There is at least one Arabic fighting manual which I know for a fact exists, it has a very long name but I'm fairly certain the first part of the title is "kitaab al furesiya". It focuses on the use of a curved "saif" (which just means sword in Arabic, whether straight or curved) On foot and on horseback, and I believe there is also a mounted archery section, but I'm not totally sure. Many others probably exist but they are more or less in an undiscovered state similar to much of our MARE material had been until recent decades. There are also Persian fighting manuals, and Turkish ones as Stacy mentioned. I do believe however that the clay cutting image Stacy described may actually be in the Arabic fighting manual Kitaab Al Furesiya because I remember seeing an image of cutting at clay in that manual when I stumbled across an online copy which I have since lost the link to

. (Or perhaps clay was a common test cutting medium in the Middle East?)
There is a long standing Persian grappling tradition inside Persian traditional gyms known as Zoor Khane or "House of Strength" Which definitely qualifies as a martial art, but which may have been ritualized to the point of non-martiality in the modern world, although again I'm not really certain as I have not had the opportunity to grapple in a Zoor Khane and determine how martial the focus is today, and it also probably varies from gym to gym.
Arabic, thankfully, has actually changed very little from the days of the 7th century to the present, and a person who has a high fluency in Modern Standard Arabic could probably understand one of these manuals without too much difficulty once they got through and overcame the obviously technical language related to swords and their use which would be found in such material.

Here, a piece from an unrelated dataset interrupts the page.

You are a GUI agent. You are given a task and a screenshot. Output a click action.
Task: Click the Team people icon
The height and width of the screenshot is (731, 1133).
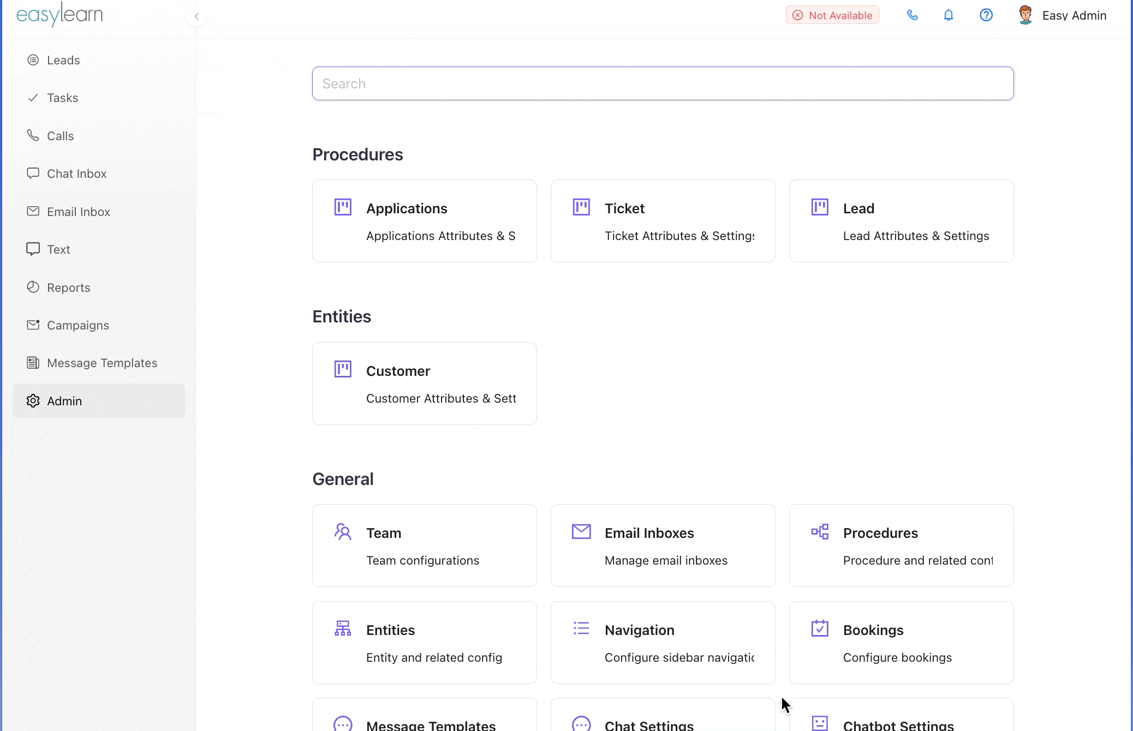click(343, 532)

Interestingly, swords in the Middle East, particularly in the Arab world, were typically actually straight double edged weapons with either cruciform, or downward curving cruciform hilts, during the period of the Crusades, and it was actually Turkish influences from Central Asia in the 14th-15th centuries who brought the popularization of the well known "scimitar" shape into the region.
I think it would definitely be interesting if any of these manuals and Middle Eastern fighting arts were to be uncovered in greater depth by somebody to make a comparison between our Art, and those of the Middle East. Our Arts are compared to death with those of Asia, a part of the world they had fairly limited contact with. But throughout the period we study there was frequent warfare between Europe and the Middle East and the two would in fact be a far more appropriate comparison.